Обсуждение: BUG #6535: LEFT JOIN on large table is altering data

Поиск
Список
Период
Сортировка

BUG #6535: LEFT JOIN on large table is altering data

От
aren@arencambre.com
Дата:
The following bug has been logged on the website:

Bug reference:      6535
Logged by:          Aren Cambre
Email address:      aren@arencambre.com
PostgreSQL version: 9.1.3
Operating system:   Windows 7 x64
Description:=20=20=20=20=20=20=20=20

(Note that this issue is described fully at
http://stackoverflow.com/questions/9713537/postgres-left-join-is-creating-n=
ew-data.
A few knowledgeable people have weighed in, and there is no solution
identified.)

In a nutshell, I have a query LEFT JOINing table A with table B and
inserting the data into table A'. A' is a functional equivalent of table A.
Table B is actually built from a using a WITH at the top. I'm using it to
help add a rank() to the table.

Table A has just over 2 million rows.

There is a column named citation_id that has no null values. Not only does
citation_id have a NOT NULL constraint, I have verified with a query that it
has no null values.

The LEFT JOIN is pulling table A's citation_id.

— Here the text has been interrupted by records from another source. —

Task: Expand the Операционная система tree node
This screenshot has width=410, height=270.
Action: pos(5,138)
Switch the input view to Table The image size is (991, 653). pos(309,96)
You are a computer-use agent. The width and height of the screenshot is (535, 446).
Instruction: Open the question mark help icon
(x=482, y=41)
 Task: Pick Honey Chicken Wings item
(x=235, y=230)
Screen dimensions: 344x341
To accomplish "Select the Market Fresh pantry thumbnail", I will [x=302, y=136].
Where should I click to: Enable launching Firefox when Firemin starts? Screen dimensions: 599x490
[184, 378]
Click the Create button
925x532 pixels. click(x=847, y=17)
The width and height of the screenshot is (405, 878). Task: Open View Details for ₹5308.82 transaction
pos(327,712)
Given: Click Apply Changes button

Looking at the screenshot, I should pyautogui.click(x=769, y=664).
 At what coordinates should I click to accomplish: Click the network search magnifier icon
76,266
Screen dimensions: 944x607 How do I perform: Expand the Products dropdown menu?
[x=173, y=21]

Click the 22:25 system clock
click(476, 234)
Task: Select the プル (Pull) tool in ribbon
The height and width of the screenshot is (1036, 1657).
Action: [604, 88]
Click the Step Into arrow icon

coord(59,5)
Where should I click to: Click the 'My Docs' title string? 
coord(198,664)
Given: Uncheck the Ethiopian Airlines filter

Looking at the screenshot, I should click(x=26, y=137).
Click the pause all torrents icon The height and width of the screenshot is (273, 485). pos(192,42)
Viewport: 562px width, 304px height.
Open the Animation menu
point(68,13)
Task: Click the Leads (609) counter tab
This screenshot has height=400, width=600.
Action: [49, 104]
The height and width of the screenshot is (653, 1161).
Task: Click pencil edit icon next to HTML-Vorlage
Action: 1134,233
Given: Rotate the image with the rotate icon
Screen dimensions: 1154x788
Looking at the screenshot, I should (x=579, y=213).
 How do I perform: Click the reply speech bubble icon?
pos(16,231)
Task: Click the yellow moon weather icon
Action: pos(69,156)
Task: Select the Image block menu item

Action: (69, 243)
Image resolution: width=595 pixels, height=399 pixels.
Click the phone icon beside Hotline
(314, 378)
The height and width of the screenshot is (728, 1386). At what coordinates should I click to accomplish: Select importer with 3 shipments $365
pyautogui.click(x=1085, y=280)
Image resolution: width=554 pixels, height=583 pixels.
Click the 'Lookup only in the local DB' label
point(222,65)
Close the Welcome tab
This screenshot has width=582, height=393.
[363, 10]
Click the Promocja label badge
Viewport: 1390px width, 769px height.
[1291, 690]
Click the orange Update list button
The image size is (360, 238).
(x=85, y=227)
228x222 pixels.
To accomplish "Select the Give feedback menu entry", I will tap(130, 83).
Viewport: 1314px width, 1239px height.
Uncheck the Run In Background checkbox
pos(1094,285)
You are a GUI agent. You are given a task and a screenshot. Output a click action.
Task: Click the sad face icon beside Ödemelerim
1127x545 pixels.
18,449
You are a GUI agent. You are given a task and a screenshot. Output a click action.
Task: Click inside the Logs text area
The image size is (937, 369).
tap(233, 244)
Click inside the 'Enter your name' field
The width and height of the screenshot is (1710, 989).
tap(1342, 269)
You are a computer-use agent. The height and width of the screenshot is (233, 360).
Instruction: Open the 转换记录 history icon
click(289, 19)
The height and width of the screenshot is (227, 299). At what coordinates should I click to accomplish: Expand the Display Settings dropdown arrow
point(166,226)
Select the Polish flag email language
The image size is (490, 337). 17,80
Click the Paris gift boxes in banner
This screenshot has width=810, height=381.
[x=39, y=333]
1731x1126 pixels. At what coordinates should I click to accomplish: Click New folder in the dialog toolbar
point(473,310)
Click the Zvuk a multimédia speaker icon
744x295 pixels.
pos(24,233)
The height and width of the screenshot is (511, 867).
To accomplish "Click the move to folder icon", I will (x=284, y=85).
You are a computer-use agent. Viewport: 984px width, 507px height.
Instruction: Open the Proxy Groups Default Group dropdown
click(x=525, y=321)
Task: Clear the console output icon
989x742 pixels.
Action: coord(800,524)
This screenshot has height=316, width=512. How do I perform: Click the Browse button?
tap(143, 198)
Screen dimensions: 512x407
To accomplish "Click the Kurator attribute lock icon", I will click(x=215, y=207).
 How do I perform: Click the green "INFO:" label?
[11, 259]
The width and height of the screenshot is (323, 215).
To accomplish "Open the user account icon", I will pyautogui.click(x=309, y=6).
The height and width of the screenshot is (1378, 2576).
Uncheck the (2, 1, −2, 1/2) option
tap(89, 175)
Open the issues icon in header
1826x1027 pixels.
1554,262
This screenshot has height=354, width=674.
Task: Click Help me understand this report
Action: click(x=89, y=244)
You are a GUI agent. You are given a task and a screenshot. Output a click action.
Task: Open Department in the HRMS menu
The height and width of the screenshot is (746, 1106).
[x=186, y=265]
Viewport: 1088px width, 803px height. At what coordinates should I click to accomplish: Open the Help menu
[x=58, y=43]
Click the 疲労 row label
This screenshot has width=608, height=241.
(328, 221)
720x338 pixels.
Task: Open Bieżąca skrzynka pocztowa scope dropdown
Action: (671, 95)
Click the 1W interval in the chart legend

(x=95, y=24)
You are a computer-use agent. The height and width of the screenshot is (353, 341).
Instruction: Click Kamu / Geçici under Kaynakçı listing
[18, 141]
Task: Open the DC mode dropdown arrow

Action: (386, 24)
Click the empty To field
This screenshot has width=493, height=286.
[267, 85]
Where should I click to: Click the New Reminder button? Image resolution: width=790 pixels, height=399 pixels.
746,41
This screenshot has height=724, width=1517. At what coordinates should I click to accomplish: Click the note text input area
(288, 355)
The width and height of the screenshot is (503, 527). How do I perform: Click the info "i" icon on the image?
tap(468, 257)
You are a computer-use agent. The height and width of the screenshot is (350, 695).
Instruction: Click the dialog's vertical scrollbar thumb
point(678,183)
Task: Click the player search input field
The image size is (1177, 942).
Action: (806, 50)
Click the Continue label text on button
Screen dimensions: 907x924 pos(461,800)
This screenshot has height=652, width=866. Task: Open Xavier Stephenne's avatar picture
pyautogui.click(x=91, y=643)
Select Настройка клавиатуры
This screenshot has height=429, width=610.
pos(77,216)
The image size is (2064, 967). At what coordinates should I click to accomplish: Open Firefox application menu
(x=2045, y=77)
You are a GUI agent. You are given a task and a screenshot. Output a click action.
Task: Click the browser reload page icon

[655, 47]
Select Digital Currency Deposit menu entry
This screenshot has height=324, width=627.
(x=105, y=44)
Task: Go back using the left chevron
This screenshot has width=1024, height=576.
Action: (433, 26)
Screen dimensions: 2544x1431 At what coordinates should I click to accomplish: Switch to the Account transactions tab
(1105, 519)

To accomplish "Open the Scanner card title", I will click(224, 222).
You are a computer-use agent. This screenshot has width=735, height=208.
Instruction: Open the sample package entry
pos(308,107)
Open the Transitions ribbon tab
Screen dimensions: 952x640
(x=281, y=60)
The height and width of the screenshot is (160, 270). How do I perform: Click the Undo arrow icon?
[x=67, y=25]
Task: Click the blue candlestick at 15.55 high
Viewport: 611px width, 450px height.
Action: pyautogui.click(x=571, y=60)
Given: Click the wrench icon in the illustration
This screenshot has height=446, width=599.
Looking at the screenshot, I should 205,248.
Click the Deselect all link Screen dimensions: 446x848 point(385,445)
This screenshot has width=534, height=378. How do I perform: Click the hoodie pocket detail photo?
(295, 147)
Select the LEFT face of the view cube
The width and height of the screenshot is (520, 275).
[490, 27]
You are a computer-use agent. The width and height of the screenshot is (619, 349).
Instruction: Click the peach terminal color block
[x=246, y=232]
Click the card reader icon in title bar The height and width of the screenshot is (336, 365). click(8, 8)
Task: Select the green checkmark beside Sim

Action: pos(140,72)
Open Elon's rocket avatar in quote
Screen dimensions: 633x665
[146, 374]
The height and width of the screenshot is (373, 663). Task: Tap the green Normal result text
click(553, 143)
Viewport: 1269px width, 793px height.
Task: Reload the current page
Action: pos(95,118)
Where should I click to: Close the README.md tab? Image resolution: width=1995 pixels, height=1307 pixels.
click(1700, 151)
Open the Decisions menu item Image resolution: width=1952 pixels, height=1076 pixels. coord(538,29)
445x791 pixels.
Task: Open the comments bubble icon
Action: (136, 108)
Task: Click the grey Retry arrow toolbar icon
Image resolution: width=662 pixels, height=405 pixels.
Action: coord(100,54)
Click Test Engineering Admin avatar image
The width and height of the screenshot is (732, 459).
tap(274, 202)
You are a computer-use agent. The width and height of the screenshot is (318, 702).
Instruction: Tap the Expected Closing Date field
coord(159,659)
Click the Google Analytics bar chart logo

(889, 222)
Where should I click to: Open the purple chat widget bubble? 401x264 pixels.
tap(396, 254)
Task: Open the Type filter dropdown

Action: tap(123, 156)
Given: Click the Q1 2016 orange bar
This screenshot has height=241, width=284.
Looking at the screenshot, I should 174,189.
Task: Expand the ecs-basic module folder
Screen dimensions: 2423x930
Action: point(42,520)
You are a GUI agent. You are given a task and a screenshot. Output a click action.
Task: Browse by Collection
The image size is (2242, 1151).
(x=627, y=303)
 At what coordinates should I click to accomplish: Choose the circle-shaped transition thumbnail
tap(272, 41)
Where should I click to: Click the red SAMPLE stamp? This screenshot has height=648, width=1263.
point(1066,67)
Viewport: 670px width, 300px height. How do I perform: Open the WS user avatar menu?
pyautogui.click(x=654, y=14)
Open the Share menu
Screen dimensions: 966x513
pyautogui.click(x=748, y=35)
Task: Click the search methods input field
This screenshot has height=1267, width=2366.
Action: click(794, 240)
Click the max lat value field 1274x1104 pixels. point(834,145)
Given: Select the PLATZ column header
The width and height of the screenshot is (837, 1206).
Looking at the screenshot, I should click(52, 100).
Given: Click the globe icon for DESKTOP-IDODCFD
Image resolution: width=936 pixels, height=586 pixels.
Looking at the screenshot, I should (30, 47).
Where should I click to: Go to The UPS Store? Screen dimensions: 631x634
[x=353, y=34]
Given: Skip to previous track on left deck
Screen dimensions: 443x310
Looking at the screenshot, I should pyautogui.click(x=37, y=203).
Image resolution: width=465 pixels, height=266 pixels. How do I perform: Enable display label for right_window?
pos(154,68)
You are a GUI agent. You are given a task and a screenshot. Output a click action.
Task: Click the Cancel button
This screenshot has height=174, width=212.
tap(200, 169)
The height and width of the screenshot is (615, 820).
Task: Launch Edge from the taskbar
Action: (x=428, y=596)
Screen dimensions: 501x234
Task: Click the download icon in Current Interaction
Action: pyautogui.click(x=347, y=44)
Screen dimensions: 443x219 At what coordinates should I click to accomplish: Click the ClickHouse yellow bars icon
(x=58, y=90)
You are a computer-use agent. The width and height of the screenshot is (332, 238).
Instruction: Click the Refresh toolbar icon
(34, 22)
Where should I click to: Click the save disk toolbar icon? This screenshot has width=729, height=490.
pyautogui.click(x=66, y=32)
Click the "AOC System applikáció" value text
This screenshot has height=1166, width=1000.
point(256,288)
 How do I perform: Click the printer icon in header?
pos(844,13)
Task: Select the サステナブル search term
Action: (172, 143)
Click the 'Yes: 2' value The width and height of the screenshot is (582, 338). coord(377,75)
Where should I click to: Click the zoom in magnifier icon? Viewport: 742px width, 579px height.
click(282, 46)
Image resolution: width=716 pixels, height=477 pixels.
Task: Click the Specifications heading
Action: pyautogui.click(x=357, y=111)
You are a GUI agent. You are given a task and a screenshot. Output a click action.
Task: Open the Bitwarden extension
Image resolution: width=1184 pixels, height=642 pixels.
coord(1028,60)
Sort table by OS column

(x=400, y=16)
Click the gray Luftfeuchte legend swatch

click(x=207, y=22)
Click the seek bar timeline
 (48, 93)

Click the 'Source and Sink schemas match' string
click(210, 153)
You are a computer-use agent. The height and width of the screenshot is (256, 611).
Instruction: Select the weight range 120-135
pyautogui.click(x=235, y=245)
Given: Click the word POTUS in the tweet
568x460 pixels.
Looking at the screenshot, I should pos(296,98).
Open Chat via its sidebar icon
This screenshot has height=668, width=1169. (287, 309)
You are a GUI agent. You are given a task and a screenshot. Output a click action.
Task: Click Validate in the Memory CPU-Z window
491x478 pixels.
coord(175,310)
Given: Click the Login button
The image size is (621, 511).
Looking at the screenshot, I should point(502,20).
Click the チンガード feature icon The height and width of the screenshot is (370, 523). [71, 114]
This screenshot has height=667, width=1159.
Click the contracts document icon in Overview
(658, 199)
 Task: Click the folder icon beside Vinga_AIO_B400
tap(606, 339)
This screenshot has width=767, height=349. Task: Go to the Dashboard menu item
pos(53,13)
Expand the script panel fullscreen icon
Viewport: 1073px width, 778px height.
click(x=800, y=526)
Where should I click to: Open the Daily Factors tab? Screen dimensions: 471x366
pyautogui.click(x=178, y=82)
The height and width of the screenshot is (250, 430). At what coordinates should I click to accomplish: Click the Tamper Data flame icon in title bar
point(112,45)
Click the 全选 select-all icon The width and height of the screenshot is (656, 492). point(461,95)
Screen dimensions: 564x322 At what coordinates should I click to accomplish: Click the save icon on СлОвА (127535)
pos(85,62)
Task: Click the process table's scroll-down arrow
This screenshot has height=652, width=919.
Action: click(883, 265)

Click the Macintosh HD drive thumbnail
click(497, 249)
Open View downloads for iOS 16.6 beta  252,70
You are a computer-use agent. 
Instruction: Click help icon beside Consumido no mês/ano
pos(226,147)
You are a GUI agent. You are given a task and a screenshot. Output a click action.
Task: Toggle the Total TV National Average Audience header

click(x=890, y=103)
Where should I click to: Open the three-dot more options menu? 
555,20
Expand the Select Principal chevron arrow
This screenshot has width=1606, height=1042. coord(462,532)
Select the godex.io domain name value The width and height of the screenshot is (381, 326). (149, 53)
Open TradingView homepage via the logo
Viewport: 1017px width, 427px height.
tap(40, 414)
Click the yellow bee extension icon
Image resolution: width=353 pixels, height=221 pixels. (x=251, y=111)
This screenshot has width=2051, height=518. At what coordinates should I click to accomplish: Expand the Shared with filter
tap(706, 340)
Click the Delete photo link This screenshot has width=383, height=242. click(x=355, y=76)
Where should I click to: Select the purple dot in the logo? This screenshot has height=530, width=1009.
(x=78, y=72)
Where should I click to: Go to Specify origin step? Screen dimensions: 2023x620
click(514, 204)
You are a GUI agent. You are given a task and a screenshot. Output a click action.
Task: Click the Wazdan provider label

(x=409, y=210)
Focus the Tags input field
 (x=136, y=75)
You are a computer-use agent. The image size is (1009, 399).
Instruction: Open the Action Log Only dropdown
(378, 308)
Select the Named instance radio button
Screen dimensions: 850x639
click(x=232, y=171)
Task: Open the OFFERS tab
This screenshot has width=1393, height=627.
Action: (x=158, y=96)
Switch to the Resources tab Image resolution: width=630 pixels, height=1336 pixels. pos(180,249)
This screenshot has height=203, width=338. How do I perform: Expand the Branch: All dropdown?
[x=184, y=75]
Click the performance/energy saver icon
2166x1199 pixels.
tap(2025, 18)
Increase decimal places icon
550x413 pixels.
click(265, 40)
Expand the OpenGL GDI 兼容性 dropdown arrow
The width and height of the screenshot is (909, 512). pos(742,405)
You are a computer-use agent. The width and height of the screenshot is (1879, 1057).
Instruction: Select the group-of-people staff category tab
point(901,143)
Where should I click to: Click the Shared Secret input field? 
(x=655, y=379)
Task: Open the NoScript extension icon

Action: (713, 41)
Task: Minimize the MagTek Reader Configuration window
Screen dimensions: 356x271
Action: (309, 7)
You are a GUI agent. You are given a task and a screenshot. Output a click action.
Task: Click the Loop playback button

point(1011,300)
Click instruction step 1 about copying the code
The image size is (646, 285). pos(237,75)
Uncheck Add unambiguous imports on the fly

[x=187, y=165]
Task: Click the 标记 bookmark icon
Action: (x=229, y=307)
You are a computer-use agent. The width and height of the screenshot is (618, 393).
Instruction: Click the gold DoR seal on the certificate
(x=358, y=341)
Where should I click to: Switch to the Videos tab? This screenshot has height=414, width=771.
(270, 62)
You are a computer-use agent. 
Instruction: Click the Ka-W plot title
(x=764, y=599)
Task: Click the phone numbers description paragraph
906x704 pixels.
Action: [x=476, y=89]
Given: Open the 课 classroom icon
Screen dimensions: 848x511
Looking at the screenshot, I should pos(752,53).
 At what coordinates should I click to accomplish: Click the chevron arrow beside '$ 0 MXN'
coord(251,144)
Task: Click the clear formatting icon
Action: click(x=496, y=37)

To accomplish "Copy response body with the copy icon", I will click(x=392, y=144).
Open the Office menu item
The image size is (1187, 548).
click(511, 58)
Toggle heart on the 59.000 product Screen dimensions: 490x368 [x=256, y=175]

However, when the joined
table is inserted into table A', Postgres throws "null value in column
"citation_id" violates not-null constraint" errors.

Note that I am running Postgres 32 bit for PostGIS compatibility.

Re: BUG #6535: LEFT JOIN on large table is altering data

От
Tom Lane
Дата:
aren@arencambre.com writes:
> (Note that this issue is described fully at
> http://stackoverflow.com/questions/9713537/postgres-left-join-is-creating-new-data.
> A few knowledgeable people have weighed in, and there is no solution
> identified.)

This might be a bug, but you've not provided sufficient information for
someone else to reproduce the problem.  What would be good is a SQL
script that reproduces the error from a standing start (empty database).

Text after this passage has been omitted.